WRITTEN TASK: Begin at the line that has "is (929, 580)." and stop after the line that has "(325, 220).". Rewrite those lines, switching "onboarding" to "registration" and leaving everything else as it is.

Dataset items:

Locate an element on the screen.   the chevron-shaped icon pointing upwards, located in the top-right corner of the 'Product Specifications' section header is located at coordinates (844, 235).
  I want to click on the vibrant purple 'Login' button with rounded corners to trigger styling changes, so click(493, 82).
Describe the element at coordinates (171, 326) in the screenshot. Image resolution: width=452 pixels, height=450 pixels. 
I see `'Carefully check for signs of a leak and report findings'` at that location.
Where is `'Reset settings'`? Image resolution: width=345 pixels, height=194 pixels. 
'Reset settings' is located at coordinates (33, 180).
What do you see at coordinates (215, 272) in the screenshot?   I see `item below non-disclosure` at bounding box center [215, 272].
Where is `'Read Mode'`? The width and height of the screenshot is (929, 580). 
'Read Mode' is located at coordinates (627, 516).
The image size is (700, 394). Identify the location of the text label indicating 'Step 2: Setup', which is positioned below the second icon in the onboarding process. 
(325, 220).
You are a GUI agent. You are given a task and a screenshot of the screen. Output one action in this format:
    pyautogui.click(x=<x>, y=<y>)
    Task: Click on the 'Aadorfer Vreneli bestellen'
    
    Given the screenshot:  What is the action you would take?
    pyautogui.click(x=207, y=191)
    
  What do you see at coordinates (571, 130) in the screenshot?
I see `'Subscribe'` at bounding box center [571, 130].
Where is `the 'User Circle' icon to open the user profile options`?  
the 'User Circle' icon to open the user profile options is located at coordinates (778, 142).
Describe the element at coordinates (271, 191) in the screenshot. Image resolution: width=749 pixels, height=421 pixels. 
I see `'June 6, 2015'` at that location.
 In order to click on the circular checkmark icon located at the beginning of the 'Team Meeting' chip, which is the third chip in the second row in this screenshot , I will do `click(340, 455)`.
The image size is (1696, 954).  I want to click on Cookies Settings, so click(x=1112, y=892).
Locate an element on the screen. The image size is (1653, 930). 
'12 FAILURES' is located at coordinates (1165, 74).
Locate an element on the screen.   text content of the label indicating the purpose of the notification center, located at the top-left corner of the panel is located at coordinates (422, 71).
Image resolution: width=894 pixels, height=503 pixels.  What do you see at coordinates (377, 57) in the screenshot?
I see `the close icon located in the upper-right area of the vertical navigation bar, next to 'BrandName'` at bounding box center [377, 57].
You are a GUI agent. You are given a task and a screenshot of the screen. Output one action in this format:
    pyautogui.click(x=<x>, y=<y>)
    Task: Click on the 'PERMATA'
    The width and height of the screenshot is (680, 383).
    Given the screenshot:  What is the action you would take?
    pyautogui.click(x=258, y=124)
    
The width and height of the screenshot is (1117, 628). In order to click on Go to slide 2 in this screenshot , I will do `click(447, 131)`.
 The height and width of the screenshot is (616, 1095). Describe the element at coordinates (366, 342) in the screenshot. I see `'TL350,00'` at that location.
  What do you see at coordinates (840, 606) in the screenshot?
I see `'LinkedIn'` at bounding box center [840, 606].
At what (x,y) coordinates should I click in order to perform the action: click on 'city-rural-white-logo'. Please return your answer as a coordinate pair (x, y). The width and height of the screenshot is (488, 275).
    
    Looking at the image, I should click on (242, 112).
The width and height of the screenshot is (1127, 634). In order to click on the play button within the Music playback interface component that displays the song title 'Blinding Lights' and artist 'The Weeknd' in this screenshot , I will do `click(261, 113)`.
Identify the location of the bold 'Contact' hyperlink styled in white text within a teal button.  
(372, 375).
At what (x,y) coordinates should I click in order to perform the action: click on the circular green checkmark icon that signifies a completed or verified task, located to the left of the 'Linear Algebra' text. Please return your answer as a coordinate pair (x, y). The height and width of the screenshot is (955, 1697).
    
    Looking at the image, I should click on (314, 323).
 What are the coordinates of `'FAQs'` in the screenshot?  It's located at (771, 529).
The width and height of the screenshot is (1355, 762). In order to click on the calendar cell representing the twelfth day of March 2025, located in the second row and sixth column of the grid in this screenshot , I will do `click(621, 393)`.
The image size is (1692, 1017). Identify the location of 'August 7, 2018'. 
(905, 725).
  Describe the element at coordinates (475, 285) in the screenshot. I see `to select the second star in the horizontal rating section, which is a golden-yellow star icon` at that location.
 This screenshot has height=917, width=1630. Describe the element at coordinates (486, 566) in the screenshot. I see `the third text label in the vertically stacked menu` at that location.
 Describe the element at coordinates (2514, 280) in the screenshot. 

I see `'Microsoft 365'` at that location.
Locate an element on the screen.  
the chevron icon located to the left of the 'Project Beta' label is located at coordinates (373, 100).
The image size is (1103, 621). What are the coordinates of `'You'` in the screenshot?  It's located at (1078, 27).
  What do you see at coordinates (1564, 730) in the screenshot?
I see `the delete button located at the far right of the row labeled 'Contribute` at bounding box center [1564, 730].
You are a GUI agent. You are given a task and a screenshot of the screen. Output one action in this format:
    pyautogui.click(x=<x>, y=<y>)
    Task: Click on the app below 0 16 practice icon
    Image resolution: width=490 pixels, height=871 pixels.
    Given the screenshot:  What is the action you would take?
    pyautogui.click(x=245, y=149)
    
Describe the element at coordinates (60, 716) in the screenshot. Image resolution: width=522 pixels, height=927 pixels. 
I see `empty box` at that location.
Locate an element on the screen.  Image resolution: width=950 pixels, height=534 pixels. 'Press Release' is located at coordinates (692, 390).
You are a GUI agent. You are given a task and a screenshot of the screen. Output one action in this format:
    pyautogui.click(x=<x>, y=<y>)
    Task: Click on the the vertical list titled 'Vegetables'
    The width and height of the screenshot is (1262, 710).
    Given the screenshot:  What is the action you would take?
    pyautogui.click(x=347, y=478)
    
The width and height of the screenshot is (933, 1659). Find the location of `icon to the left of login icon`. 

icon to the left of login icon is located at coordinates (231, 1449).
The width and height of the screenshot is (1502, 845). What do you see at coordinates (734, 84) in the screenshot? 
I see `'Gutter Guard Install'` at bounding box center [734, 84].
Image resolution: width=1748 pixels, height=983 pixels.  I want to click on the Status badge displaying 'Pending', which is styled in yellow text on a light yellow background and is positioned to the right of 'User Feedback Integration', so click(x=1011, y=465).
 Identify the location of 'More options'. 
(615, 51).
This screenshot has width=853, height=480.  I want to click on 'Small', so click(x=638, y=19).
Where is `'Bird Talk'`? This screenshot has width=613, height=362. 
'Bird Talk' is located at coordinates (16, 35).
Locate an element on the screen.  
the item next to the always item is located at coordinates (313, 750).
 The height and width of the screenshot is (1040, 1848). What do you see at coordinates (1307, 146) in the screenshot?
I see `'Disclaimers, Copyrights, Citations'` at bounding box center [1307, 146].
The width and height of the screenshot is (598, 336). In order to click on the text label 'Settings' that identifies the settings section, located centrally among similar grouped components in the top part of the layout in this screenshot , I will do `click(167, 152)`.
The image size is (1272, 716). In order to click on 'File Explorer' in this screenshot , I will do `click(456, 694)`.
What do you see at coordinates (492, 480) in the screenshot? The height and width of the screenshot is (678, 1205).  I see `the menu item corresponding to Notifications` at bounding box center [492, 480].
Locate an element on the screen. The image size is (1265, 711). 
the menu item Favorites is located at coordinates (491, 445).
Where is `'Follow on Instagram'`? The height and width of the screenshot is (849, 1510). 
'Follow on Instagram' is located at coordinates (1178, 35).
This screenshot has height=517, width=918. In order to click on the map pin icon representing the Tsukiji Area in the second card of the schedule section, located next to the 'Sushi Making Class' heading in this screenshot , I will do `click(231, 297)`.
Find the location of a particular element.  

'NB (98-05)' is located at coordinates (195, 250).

WRITTEN REPLY:
Where is `'Read Mode'`? The width and height of the screenshot is (929, 580). 
'Read Mode' is located at coordinates (627, 516).
The image size is (700, 394). Identify the location of the text label indicating 'Step 2: Setup', which is positioned below the second icon in the registration process. 
(325, 220).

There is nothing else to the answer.